* Entries provided:
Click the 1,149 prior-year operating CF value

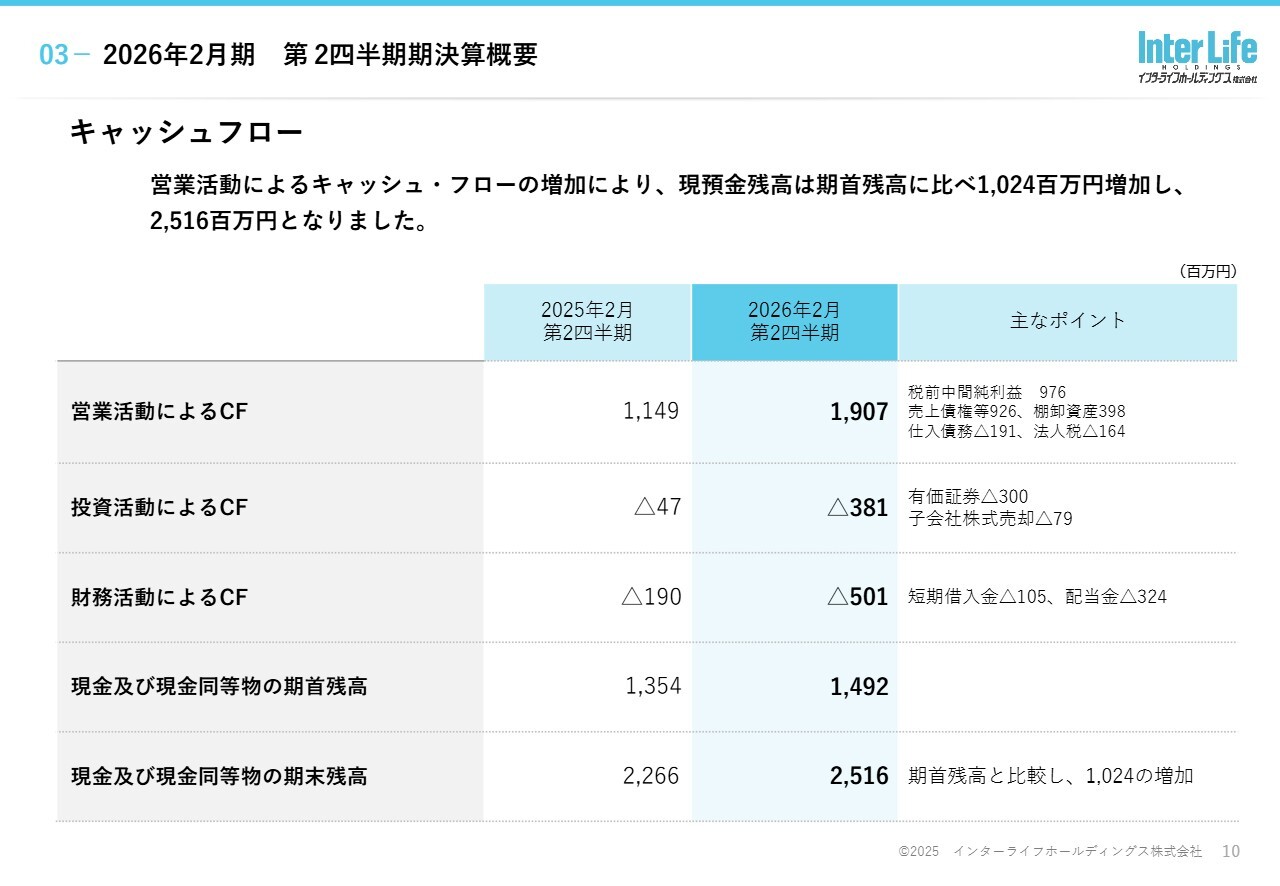click(651, 411)
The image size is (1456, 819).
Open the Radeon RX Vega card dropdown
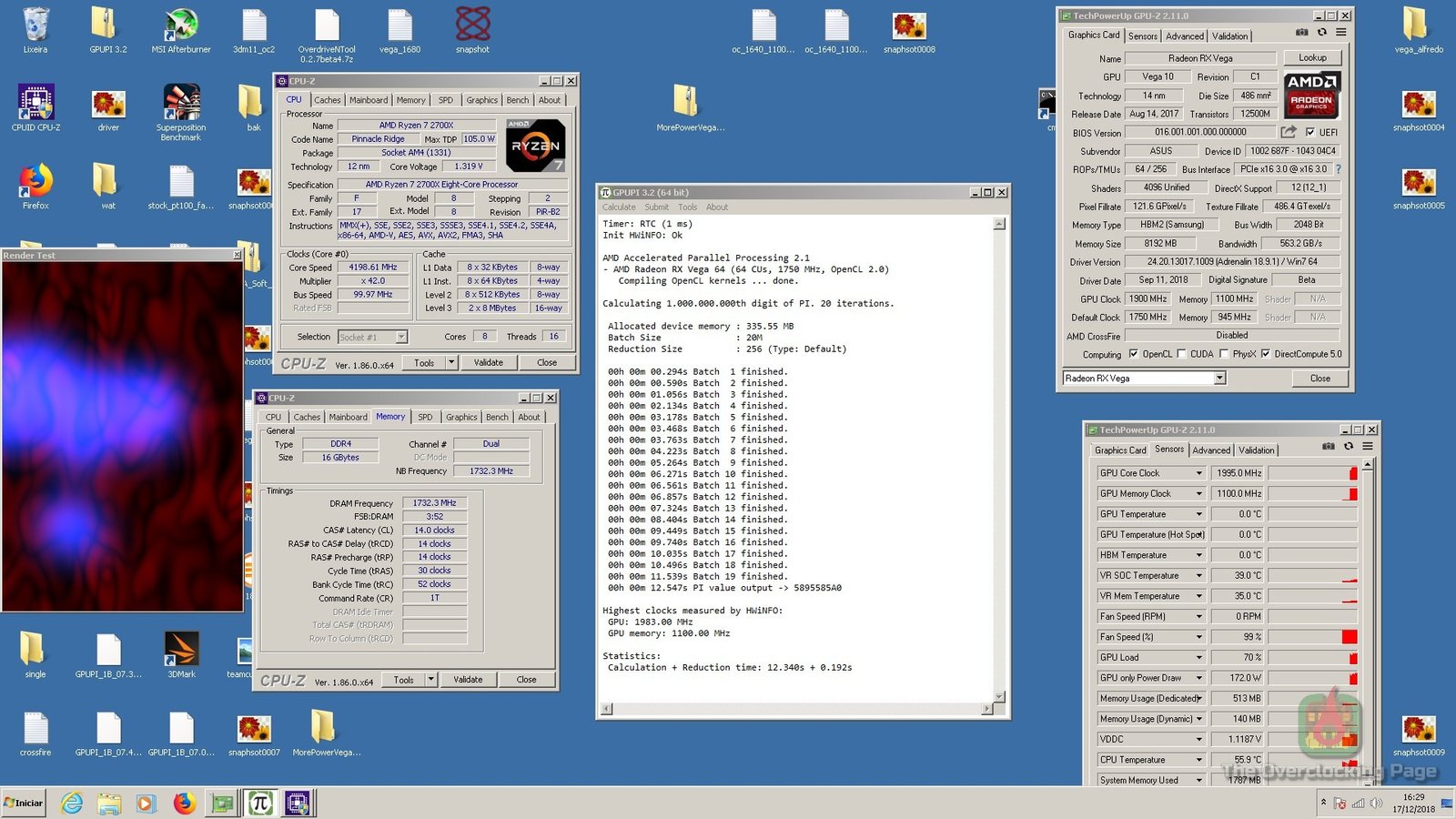coord(1219,379)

* To do:
A word-for-word copy of the entries above is needed, with every picture dropped.

* Answer below:
Click the 1,149 prior-year operating CF value

click(651, 411)
The image size is (1456, 819).
Open the Radeon RX Vega card dropdown
coord(1219,379)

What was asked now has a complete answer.